■ Task prompt ■
What you return should be every line of the material, unchanged.

Given records section start

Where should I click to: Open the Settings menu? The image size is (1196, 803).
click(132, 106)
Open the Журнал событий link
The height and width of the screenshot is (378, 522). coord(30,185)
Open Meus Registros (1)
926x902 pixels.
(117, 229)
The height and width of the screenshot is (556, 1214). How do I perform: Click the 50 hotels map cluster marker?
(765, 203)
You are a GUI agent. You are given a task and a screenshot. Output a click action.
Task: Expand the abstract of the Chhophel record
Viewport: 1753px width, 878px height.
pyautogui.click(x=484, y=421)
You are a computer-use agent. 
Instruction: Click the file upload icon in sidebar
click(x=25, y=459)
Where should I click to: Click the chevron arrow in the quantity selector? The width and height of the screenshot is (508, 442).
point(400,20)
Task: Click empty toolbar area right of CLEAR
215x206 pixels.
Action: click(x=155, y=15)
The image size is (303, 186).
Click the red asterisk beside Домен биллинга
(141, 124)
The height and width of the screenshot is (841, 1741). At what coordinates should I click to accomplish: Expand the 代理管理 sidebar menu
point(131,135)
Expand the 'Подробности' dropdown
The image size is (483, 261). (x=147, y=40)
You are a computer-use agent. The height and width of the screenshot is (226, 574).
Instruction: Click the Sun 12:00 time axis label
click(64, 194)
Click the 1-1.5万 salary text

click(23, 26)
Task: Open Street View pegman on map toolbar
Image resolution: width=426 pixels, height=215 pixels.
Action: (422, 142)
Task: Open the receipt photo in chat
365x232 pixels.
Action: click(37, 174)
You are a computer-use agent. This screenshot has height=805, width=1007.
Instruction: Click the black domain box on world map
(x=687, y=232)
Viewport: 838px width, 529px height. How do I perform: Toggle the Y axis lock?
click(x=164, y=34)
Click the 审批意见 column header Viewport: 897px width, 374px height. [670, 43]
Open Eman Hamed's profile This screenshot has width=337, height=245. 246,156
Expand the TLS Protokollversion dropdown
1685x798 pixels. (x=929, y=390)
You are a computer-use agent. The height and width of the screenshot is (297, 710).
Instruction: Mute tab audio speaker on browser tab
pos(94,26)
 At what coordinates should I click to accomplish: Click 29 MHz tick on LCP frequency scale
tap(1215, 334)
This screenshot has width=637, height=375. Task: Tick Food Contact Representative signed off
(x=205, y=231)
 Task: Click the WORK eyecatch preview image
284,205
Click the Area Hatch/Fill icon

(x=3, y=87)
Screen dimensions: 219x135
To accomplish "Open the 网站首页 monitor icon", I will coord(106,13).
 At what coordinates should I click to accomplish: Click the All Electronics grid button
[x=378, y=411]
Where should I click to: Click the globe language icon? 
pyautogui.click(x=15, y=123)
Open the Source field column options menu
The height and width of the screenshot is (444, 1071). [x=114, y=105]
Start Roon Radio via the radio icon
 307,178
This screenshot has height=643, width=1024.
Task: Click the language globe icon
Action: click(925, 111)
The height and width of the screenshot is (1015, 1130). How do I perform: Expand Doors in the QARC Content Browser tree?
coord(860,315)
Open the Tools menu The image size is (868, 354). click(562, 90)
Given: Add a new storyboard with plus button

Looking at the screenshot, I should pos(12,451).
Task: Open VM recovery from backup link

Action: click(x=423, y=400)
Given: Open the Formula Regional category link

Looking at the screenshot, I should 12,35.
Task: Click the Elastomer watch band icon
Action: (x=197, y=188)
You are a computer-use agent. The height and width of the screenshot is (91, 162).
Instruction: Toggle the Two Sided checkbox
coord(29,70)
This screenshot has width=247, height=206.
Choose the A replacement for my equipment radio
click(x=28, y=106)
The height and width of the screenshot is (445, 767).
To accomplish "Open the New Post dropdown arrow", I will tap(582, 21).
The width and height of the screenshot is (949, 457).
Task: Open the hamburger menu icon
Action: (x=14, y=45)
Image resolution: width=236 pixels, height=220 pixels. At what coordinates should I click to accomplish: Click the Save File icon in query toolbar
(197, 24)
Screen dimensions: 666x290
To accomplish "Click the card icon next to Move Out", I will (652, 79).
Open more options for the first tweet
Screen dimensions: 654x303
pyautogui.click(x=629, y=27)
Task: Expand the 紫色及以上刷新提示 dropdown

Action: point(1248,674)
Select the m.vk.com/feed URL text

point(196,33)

Given records section end

■ Reply ■
Where should I click to: Open the Settings menu? The image size is (1196, 803).
click(132, 106)
Open the Журнал событий link
The height and width of the screenshot is (378, 522). coord(30,185)
Open Meus Registros (1)
926x902 pixels.
(117, 229)
The height and width of the screenshot is (556, 1214). How do I perform: Click the 50 hotels map cluster marker?
(765, 203)
You are a GUI agent. You are given a task and a screenshot. Output a click action.
Task: Expand the abstract of the Chhophel record
Viewport: 1753px width, 878px height.
pyautogui.click(x=484, y=421)
You are a computer-use agent. 
Instruction: Click the file upload icon in sidebar
click(x=25, y=459)
Where should I click to: Click the chevron arrow in the quantity selector? The width and height of the screenshot is (508, 442).
point(400,20)
Task: Click empty toolbar area right of CLEAR
215x206 pixels.
Action: click(x=155, y=15)
The image size is (303, 186).
Click the red asterisk beside Домен биллинга
(141, 124)
The height and width of the screenshot is (841, 1741). At what coordinates should I click to accomplish: Expand the 代理管理 sidebar menu
point(131,135)
Expand the 'Подробности' dropdown
The image size is (483, 261). (x=147, y=40)
You are a computer-use agent. The height and width of the screenshot is (226, 574).
Instruction: Click the Sun 12:00 time axis label
click(64, 194)
Click the 1-1.5万 salary text

click(23, 26)
Task: Open Street View pegman on map toolbar
Image resolution: width=426 pixels, height=215 pixels.
Action: (422, 142)
Task: Open the receipt photo in chat
365x232 pixels.
Action: click(37, 174)
You are a computer-use agent. This screenshot has height=805, width=1007.
Instruction: Click the black domain box on world map
(x=687, y=232)
Viewport: 838px width, 529px height. How do I perform: Toggle the Y axis lock?
click(x=164, y=34)
Click the 审批意见 column header Viewport: 897px width, 374px height. [670, 43]
Open Eman Hamed's profile This screenshot has width=337, height=245. 246,156
Expand the TLS Protokollversion dropdown
1685x798 pixels. (x=929, y=390)
You are a computer-use agent. The height and width of the screenshot is (297, 710).
Instruction: Mute tab audio speaker on browser tab
pos(94,26)
 At what coordinates should I click to accomplish: Click 29 MHz tick on LCP frequency scale
tap(1215, 334)
This screenshot has width=637, height=375. Task: Tick Food Contact Representative signed off
(x=205, y=231)
 Task: Click the WORK eyecatch preview image
284,205
Click the Area Hatch/Fill icon

(x=3, y=87)
Screen dimensions: 219x135
To accomplish "Open the 网站首页 monitor icon", I will coord(106,13).
 At what coordinates should I click to accomplish: Click the All Electronics grid button
[x=378, y=411]
Where should I click to: Click the globe language icon? 
pyautogui.click(x=15, y=123)
Open the Source field column options menu
The height and width of the screenshot is (444, 1071). [x=114, y=105]
Start Roon Radio via the radio icon
 307,178
This screenshot has height=643, width=1024.
Task: Click the language globe icon
Action: click(925, 111)
The height and width of the screenshot is (1015, 1130). How do I perform: Expand Doors in the QARC Content Browser tree?
coord(860,315)
Open the Tools menu The image size is (868, 354). click(562, 90)
Given: Add a new storyboard with plus button

Looking at the screenshot, I should pos(12,451).
Task: Open VM recovery from backup link

Action: click(x=423, y=400)
Given: Open the Formula Regional category link

Looking at the screenshot, I should 12,35.
Task: Click the Elastomer watch band icon
Action: (x=197, y=188)
You are a computer-use agent. The height and width of the screenshot is (91, 162).
Instruction: Toggle the Two Sided checkbox
coord(29,70)
This screenshot has width=247, height=206.
Choose the A replacement for my equipment radio
click(x=28, y=106)
The height and width of the screenshot is (445, 767).
To accomplish "Open the New Post dropdown arrow", I will tap(582, 21).
The width and height of the screenshot is (949, 457).
Task: Open the hamburger menu icon
Action: (x=14, y=45)
Image resolution: width=236 pixels, height=220 pixels. At what coordinates should I click to accomplish: Click the Save File icon in query toolbar
(197, 24)
Screen dimensions: 666x290
To accomplish "Click the card icon next to Move Out", I will (652, 79).
Open more options for the first tweet
Screen dimensions: 654x303
pyautogui.click(x=629, y=27)
Task: Expand the 紫色及以上刷新提示 dropdown

Action: point(1248,674)
Select the m.vk.com/feed URL text

point(196,33)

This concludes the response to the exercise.